**Stated task**
Swap "text field" for "input box" in the entries between the line holding "Click the back arrow circle on map" and the line holding "Click the Organization", inclusive. Return only those lines, with nothing else changed.

▬▬▬▬▬▬▬▬▬▬

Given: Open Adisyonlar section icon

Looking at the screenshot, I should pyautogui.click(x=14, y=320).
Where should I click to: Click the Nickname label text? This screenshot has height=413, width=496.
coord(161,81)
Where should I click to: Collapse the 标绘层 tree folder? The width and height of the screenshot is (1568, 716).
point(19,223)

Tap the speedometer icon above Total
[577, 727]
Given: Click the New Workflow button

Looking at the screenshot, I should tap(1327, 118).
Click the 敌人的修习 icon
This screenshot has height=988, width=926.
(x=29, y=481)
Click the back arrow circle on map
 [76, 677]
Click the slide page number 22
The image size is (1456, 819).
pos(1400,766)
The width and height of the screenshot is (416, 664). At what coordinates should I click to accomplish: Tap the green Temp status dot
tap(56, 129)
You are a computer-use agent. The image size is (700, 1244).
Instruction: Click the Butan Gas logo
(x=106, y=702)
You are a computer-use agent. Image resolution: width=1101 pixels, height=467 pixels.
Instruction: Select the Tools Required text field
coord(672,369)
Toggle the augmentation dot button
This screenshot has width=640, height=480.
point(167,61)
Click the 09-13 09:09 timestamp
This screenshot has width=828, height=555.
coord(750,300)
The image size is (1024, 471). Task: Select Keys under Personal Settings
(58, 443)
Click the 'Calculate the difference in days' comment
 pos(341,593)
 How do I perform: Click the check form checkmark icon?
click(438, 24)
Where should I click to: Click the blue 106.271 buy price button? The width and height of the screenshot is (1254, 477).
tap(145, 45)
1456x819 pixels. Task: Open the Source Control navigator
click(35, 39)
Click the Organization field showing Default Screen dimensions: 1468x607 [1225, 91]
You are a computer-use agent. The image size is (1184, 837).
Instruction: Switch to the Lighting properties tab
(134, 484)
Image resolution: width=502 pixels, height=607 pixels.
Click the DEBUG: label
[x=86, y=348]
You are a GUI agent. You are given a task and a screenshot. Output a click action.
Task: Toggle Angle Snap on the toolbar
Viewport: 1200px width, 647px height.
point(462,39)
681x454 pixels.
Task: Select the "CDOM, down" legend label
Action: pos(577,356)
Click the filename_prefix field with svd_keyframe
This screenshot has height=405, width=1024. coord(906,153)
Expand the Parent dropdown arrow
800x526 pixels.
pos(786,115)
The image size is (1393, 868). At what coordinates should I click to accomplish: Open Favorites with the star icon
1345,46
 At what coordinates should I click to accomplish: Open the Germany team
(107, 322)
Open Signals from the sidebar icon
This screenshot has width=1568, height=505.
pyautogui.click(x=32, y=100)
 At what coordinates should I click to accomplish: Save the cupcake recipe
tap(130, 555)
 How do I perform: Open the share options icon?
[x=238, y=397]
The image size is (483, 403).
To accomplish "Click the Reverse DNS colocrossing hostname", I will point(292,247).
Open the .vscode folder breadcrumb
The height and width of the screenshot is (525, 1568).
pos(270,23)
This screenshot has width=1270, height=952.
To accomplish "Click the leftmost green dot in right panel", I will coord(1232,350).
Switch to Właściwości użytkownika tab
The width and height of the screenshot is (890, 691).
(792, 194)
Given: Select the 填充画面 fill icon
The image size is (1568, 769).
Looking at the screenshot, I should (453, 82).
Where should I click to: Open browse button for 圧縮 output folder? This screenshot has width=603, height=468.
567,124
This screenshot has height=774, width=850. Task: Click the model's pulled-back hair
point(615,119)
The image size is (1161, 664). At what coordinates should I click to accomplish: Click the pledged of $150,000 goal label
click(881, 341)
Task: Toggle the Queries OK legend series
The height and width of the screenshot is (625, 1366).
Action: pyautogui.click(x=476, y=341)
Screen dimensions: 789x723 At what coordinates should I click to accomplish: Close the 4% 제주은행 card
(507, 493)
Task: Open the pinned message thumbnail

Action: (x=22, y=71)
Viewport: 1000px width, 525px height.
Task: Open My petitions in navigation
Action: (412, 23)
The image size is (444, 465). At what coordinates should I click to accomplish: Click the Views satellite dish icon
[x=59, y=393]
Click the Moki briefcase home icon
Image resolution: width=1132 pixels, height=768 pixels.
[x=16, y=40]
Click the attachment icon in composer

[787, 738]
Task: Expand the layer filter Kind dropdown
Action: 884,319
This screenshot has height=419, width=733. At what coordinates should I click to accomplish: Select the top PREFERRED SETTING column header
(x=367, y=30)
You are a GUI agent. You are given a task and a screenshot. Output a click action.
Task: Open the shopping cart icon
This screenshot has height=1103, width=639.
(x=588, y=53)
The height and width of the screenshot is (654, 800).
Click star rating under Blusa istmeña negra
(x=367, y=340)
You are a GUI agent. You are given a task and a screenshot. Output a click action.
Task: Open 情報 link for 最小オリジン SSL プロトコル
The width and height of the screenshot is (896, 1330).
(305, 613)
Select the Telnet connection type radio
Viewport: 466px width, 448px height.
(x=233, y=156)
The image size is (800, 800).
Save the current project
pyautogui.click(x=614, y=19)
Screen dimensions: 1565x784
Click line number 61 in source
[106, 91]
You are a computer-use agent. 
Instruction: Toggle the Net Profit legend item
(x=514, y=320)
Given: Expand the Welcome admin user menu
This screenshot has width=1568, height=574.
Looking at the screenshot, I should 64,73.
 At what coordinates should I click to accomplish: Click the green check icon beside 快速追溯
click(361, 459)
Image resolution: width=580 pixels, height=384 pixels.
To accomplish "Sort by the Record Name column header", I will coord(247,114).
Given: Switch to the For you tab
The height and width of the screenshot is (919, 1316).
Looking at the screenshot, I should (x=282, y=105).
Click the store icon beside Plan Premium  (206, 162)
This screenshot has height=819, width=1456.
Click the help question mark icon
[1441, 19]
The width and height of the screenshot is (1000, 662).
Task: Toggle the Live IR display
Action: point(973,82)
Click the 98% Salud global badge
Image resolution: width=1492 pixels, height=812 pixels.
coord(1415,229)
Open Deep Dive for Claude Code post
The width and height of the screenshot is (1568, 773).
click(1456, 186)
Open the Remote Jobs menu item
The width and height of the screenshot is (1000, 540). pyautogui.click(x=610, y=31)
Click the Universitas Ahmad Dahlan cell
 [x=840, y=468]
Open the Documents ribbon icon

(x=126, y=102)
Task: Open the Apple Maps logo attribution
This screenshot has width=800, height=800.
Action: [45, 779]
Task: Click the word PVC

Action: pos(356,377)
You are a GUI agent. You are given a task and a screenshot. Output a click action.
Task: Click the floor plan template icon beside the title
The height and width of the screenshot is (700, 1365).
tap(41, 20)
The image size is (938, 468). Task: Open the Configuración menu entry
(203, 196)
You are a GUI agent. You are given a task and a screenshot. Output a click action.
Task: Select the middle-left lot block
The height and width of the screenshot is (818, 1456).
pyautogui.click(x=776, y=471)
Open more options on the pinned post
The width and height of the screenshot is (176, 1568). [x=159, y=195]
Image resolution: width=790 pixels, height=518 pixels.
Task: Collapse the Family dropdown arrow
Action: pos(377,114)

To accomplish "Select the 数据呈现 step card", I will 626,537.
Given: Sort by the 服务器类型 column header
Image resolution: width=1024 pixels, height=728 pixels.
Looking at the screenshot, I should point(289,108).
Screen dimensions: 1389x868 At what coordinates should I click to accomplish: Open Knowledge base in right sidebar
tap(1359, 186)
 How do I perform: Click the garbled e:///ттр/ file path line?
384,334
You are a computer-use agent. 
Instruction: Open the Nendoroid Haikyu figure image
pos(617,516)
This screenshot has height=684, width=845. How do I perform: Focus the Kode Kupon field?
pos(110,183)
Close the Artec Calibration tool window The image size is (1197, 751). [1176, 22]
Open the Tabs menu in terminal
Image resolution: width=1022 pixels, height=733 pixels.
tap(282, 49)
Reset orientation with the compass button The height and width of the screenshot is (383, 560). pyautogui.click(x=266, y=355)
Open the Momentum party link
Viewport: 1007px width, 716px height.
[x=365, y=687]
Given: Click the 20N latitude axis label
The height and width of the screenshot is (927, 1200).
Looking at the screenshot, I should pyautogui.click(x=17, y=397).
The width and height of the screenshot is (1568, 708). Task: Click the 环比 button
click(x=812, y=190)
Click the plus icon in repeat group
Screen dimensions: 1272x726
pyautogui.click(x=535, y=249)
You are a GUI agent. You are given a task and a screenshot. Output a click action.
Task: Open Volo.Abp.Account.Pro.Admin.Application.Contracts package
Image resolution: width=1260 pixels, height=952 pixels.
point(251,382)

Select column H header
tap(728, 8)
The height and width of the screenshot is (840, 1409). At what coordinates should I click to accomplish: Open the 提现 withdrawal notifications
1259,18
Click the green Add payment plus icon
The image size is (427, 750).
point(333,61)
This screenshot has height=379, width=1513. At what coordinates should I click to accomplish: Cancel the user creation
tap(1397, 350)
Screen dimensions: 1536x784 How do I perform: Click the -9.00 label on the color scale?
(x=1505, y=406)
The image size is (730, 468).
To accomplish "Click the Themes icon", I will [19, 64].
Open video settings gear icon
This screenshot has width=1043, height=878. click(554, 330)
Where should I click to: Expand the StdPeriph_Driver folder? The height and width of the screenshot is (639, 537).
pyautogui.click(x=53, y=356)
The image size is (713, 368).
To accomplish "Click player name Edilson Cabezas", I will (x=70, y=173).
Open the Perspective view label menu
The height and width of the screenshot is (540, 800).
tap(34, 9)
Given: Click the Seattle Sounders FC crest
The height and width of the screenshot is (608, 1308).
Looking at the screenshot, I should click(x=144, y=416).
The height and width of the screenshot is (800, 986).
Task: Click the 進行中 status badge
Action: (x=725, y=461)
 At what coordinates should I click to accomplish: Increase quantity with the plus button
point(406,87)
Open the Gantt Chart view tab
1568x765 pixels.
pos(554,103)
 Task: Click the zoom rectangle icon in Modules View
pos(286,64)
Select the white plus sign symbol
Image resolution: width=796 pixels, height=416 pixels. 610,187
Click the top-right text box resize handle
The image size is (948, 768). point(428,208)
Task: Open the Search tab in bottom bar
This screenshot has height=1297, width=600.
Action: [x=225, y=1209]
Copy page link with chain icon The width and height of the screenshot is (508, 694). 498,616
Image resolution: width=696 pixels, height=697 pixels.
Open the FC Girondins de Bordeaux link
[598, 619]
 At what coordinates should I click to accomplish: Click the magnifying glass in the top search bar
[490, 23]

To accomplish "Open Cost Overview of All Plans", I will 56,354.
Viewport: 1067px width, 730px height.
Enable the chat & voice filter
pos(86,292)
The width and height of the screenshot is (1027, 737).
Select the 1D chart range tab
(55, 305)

▬▬▬▬▬▬▬▬▬▬

**Result**
Click the back arrow circle on map
 [76, 677]
Click the slide page number 22
The image size is (1456, 819).
pos(1400,766)
The width and height of the screenshot is (416, 664). At what coordinates should I click to accomplish: Tap the green Temp status dot
tap(56, 129)
You are a computer-use agent. The image size is (700, 1244).
Instruction: Click the Butan Gas logo
(x=106, y=702)
You are a computer-use agent. Image resolution: width=1101 pixels, height=467 pixels.
Instruction: Select the Tools Required input box
coord(672,369)
Toggle the augmentation dot button
This screenshot has width=640, height=480.
point(167,61)
Click the 09-13 09:09 timestamp
This screenshot has width=828, height=555.
coord(750,300)
The image size is (1024, 471). Task: Select Keys under Personal Settings
(58, 443)
Click the 'Calculate the difference in days' comment
 pos(341,593)
 How do I perform: Click the check form checkmark icon?
click(438, 24)
Where should I click to: Click the blue 106.271 buy price button? The width and height of the screenshot is (1254, 477).
tap(145, 45)
1456x819 pixels. Task: Open the Source Control navigator
click(35, 39)
Click the Organization field showing Default Screen dimensions: 1468x607 [1225, 91]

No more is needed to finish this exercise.